Efficiency of Gravitational Search Algorithm on Land Multi-Objectives Allocation in Optimal Selection of Agricultural Land Use in Birjand Basin

Document Type : Full length article

Authors

1 Assistant Professor of Environment, University of Birjand, Iran

2 MA in Computer Engineering, Department of Information and Communication Technology, Payame Noor University, Iran

Abstract

Introduction
The background of spatial sustainable land planning is based on the proper position and establishment of the land use activities and their interaction. The suitability should be rooted in three main elements of sustainable development including economic, social, and environmental aspects. To the best of our knowledge, over the past 20 years, significant developments have been invented in the field of artificial intelligence techniques and the tools that can be used to solve many practical geographic problems. The present research aims to introduce a new and effective searching method in order to solve complex, multiple, and non-obvious problems existing in the evolution of land suitability using optimization algorithms.
Materials and methods
The Birjand basin with 3435 km2 is located in longitude from 88º, 41´ to 59º,44´ E and lattitude from 32º, 44´ to 33º, 8´ N in the northern part of Bagheran mountains.
Employing GSA
This algorithm is designed to simulate the laws of gravity and Newton's motion in a discrete-time environment in search space. The positive features of GSA, including fast convergence, non-stop in local optimizations and computational volume reduction are compared to Evolutionary Algorithms (EA). By the way, there is no need for memory in comparison with other collective intelligence algorithms as a new research field created for researchers.
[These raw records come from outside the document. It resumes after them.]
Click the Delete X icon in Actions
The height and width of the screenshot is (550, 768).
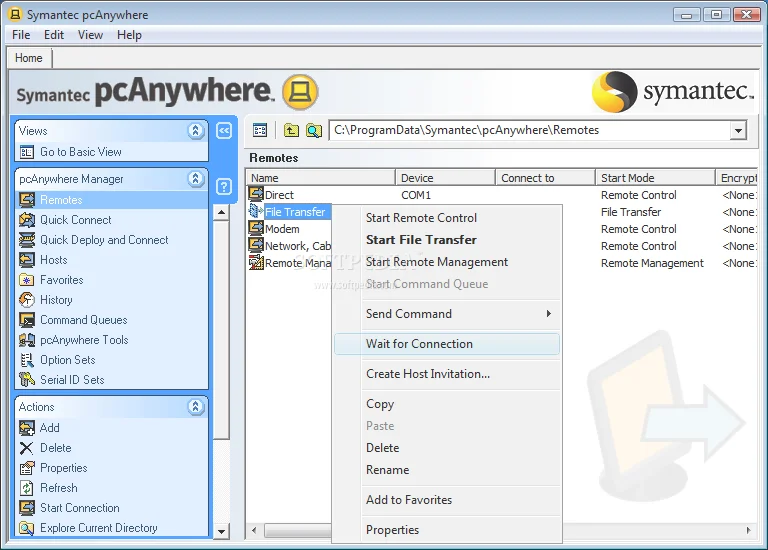pyautogui.click(x=27, y=448)
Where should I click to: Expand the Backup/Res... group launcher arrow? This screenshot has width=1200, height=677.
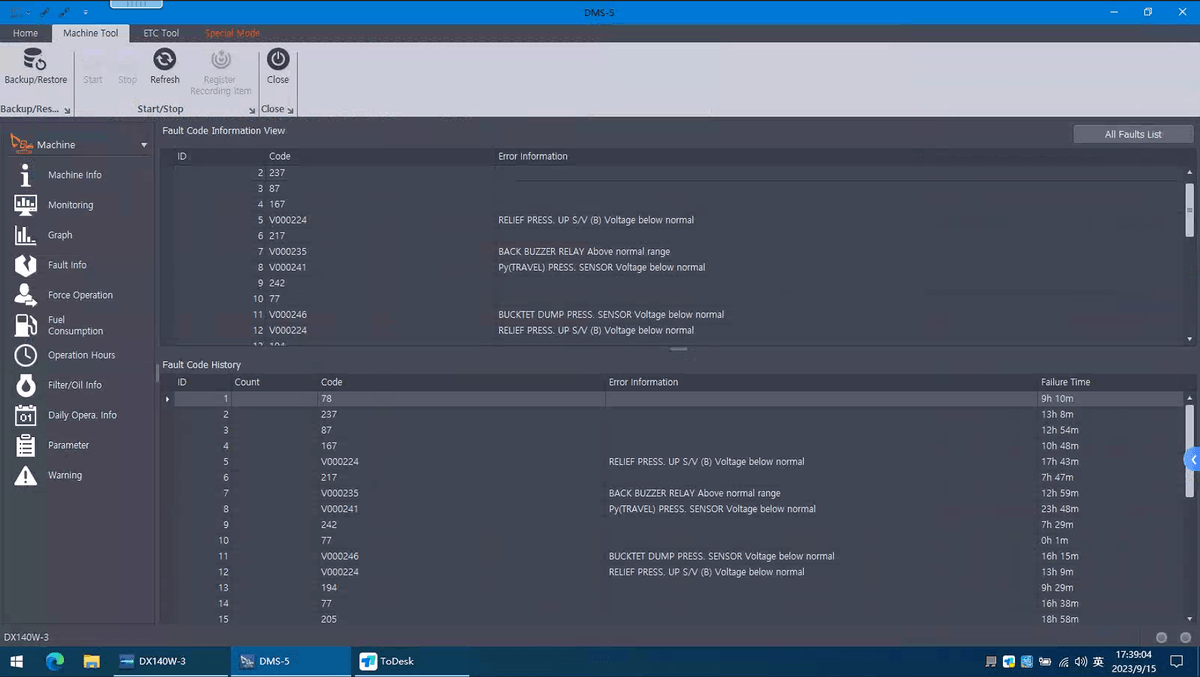tap(67, 110)
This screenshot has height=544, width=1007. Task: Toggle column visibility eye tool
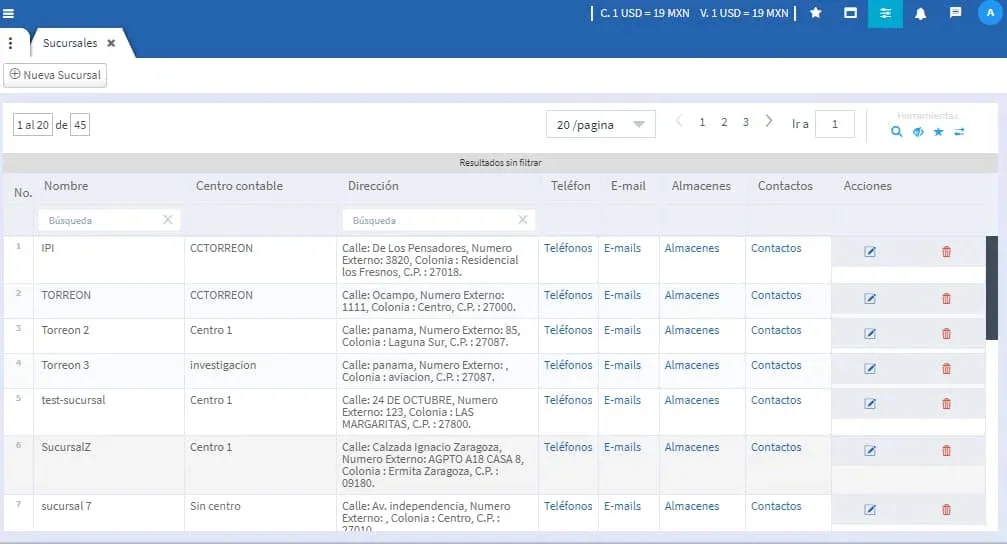918,131
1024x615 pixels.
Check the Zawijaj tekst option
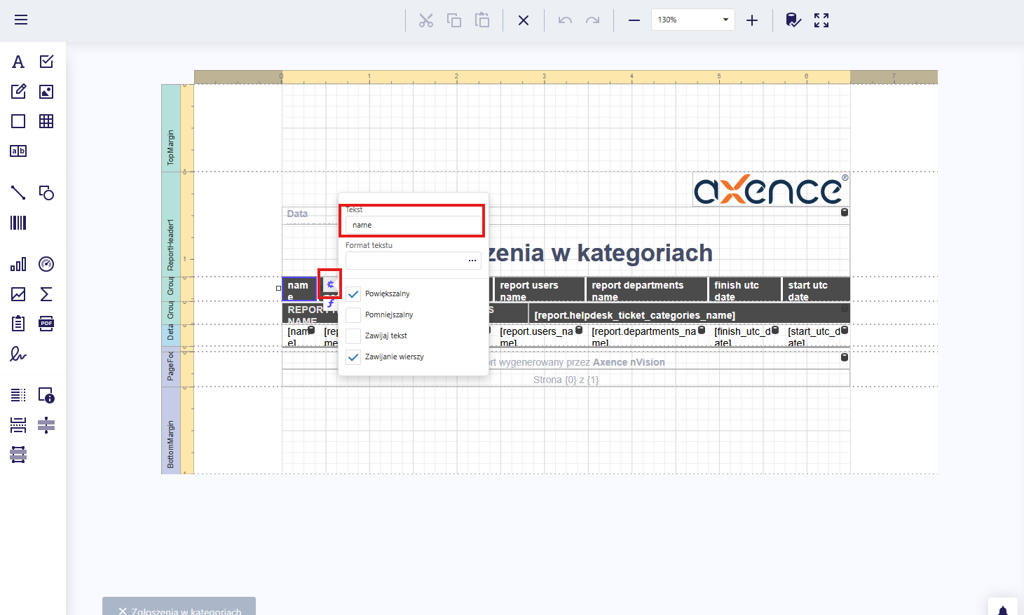click(354, 336)
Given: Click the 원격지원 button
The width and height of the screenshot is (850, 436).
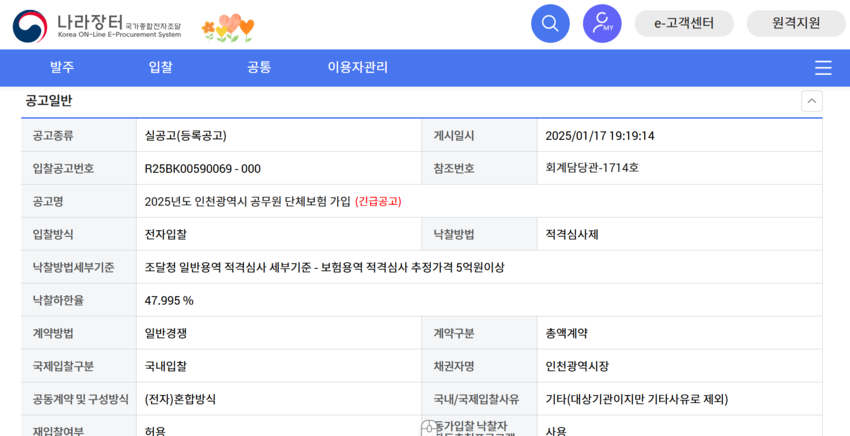Looking at the screenshot, I should [795, 23].
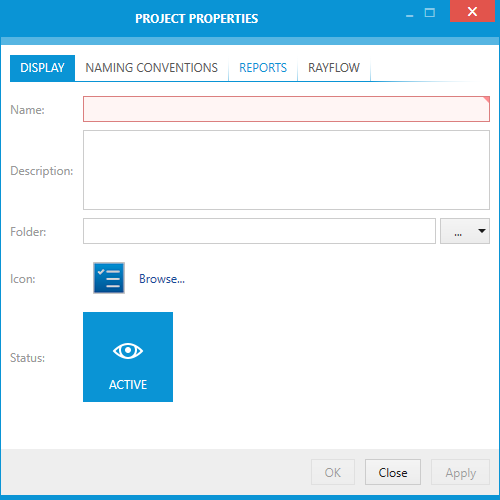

Therefore, in the present study, given the advantages of GSA, its capability was used in optimizing the multi-objective land suitability problems.
The objective functions of optimization model are including:
1- Maximize the environmental suitability: Compatibility of land for objective use based on physical, environmental and infrastructure factors requires the mapping of effective factors and their integration.
2- Minimize the Land-use conversion: it results in a decrease in social capital costs and increase in economic benefit of society.
3- Maximize the ecological suitability: it means the preservation of natural features and environmental structures by maximizing the green lands. This can be evaluated using the Ecosystem Service Values (ESV).
4- Maximize the stability of landscapes: in concepts of landscape, compressed forms close to the circle have more stability than shredded structures. This goal is achieved by maximizing compression function.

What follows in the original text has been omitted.